Film is a little too inspired by formulaic conventions found in American pop-movies.

Director Timur Bekmambetov’s Night Watch is the first piece of a highly ambitious trilogy where the subtitles are in English and the vodka drinking is done straight from the bottle and not in some fancy martini glasses. Russia’s cross-genre mutation borrows from the likes of Star Wars, LOTR, The Matrix trilogy and The Blade franchise demonstrating that Hollywood exists outside of Hollywood. While the hard to label picture has made quite the impression with viewers in its native land, it may take a lot of blood sucking and florescent-tube swinging to seduce foreign audiences.

Based on screenplay by Sergei Lukyanenko and Bekmambetov after the novel by Lukyanenko – this begins with a bloody prologue of a battleground in the times of swords and shields. Set in contemporary Russia where vampires disguised as special agents keep the underworld in order – that is until the opposing forces debate over their cravings and how to satisfy them.
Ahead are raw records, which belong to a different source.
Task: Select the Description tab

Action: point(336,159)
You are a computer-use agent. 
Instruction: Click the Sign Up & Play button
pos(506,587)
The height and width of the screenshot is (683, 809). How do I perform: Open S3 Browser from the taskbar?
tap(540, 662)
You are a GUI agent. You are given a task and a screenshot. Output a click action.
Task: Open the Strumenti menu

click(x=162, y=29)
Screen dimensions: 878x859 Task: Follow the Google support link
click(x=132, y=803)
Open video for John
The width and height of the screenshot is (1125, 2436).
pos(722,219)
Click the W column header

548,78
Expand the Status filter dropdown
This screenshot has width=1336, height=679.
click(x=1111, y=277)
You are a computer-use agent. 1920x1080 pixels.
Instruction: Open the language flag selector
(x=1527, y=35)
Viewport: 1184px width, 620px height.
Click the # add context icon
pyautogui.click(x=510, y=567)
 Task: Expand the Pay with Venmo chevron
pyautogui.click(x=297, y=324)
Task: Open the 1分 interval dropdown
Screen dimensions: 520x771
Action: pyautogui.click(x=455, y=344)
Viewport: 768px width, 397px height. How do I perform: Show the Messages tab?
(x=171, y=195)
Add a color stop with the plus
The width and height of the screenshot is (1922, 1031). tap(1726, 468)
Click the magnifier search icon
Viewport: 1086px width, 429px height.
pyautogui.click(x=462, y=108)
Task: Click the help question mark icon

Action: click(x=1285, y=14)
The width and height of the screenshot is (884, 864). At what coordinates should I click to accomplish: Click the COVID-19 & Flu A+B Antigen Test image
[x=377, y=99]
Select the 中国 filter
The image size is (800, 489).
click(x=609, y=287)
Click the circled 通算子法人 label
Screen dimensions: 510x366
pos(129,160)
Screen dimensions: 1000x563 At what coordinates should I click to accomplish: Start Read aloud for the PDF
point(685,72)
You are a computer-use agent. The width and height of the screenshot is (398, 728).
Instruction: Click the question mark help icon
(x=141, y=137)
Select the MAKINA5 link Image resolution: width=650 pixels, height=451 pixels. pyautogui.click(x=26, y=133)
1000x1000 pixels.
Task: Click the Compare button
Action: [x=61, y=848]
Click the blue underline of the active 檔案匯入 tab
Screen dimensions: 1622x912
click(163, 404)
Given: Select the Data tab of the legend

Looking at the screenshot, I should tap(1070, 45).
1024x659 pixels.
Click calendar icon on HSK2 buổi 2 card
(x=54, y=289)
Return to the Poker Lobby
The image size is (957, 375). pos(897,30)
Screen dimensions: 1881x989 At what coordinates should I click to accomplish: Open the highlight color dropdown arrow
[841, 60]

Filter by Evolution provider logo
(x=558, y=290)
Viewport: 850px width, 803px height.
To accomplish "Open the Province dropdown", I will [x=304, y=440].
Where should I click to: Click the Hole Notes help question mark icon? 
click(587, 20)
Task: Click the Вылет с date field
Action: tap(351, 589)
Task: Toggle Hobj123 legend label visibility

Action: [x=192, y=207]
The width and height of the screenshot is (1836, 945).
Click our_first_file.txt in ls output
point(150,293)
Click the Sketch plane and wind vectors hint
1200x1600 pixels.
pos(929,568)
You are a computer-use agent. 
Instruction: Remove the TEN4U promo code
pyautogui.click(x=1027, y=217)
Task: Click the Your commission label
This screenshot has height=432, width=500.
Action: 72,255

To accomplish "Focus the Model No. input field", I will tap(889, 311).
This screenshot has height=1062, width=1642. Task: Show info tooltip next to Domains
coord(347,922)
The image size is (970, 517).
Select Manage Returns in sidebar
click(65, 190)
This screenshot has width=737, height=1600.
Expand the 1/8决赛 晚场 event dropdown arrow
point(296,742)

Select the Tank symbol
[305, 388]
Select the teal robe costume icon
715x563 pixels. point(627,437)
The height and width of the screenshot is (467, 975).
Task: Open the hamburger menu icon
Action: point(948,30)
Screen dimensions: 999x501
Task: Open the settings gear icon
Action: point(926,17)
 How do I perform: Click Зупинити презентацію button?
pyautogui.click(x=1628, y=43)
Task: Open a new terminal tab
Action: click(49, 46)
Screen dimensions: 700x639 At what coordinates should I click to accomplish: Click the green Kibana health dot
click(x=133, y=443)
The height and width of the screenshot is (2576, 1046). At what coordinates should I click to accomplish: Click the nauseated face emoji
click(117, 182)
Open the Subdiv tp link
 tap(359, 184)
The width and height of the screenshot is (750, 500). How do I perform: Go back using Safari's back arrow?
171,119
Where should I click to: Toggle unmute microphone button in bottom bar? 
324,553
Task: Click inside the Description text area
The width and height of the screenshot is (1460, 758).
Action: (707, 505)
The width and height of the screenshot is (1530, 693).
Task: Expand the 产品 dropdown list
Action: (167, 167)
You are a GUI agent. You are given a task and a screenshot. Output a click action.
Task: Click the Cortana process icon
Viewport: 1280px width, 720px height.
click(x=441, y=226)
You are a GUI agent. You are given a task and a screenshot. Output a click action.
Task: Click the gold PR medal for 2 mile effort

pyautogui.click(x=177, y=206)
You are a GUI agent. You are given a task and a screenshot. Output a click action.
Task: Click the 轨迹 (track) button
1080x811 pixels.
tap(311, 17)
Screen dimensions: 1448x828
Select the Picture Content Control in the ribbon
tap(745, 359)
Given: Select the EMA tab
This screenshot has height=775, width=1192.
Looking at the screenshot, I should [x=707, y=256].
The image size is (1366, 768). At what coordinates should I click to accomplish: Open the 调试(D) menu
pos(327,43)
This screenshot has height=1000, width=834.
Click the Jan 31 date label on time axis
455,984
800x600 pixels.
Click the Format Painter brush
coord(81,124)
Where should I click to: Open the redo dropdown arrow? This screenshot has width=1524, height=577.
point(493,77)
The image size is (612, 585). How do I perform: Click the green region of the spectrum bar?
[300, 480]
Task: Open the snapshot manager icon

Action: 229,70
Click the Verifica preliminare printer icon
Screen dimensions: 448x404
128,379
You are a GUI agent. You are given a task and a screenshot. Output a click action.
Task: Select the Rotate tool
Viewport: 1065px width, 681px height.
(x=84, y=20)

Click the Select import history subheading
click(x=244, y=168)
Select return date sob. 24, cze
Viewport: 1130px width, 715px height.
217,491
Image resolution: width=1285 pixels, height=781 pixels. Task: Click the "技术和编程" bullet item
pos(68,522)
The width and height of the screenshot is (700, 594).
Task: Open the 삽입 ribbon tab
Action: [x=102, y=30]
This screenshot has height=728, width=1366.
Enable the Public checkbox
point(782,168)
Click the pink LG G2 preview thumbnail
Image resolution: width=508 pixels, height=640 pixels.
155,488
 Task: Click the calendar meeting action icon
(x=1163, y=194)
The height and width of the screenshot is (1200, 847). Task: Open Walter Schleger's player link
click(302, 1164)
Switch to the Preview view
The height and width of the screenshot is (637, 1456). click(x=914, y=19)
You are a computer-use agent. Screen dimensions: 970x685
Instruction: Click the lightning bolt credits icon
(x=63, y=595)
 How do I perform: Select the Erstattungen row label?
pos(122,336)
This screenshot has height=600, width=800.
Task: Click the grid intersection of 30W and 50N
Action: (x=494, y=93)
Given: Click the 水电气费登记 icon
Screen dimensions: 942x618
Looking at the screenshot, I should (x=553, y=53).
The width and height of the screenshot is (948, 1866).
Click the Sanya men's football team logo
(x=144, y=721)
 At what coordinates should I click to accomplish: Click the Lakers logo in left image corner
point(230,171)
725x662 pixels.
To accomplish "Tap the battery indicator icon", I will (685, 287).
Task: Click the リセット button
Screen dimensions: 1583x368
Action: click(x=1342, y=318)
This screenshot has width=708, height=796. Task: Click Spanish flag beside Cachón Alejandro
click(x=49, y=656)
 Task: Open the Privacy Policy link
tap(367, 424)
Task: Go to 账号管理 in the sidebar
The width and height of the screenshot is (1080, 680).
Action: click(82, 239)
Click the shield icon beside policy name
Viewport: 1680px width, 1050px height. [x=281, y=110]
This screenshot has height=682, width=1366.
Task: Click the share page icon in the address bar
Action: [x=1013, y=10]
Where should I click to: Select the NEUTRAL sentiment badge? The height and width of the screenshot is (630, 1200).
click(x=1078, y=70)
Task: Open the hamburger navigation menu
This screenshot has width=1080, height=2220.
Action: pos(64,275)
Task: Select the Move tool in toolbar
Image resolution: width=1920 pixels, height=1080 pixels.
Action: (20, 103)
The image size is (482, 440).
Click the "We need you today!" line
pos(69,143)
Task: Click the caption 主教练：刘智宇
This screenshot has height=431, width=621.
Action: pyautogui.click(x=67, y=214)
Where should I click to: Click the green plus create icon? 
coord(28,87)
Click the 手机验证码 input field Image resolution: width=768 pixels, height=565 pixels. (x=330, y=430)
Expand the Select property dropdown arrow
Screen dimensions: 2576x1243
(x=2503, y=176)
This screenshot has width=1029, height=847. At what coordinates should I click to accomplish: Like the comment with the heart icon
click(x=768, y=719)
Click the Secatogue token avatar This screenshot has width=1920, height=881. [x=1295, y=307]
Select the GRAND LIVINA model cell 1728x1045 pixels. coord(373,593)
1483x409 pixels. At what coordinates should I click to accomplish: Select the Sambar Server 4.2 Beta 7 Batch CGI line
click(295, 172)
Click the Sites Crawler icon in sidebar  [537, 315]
Presented with a prior history, the film’s protagonist (who sort of reminds of the New York subway guardian angels) is trying to protect tomorrow’s vampire youth and is sort of like a guidance councilor with fangs who helps others deal with withdrawal symptoms. Unfortunately, since this is volume one, much of the storyline is tied up in this overly-explained, geeky, light-versus-dark world storyline that beats around the bush a little too long.

The film commences as a fairly bizarre and unique experience and perhaps the film in the history of cinema that employs the use of subtitles in the most imaginative form. Russian locations, heavy accents or traditional customs don’t deter from the experience, instead it’s the impression that the storyline and the pacing is held down by an ongoing chess match with no end in sight. The folks at Fox Searchlight are gambling that the look of the film bullet-time techniques and freeze frame playfulness will be the main draw for this fight card.

For a directorial debut, Bekmambetov shows bucket loads of promise – it is clear that the filmmaker is way past the Nike commercial stage of his career. While personal style and good amounts of visual artistry offered at a premium will keep audiences interested in the early stages, Night Watch loses everything it has going for it once the eye-candy rubs off and reveals itself as a film that is simply too difficult to get through without wondering how much time is left for the credits to roll.

Viewed original Russian language with English subtitles.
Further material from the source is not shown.